▸ **DATA FOR THE TASK**:

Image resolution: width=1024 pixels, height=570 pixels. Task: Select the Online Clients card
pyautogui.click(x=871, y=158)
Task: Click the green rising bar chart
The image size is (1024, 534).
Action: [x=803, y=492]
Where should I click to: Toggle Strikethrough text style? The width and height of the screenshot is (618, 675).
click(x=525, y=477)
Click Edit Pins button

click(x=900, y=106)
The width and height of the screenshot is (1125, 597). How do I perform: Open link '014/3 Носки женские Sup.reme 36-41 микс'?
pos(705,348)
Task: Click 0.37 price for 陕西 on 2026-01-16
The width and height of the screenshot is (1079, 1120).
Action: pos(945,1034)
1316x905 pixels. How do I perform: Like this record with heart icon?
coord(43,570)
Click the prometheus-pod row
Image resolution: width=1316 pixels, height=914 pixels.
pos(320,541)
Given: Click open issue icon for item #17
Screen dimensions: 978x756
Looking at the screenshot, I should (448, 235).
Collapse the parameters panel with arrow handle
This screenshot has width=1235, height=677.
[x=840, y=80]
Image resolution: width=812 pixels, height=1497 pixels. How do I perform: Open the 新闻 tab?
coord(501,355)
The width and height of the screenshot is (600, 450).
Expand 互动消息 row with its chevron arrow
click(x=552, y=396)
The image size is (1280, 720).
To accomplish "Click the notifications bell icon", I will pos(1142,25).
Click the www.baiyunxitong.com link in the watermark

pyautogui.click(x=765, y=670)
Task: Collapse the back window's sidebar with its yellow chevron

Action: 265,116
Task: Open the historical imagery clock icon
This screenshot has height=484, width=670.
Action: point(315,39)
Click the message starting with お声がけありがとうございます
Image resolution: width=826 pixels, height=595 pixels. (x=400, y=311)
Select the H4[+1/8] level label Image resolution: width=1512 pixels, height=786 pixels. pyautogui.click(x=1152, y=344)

▸ **EXERCISE INSTRUCTIONS**:
Rewrite the entries from the start up to and including the line containing "Action: [x=803, y=492]", requests included, and shift every coordinate in the answers by adding 38 to it.

▸ **SOLUTION**:
Image resolution: width=1024 pixels, height=570 pixels. Task: Select the Online Clients card
pyautogui.click(x=909, y=196)
Task: Click the green rising bar chart
The image size is (1024, 534).
Action: [x=841, y=530]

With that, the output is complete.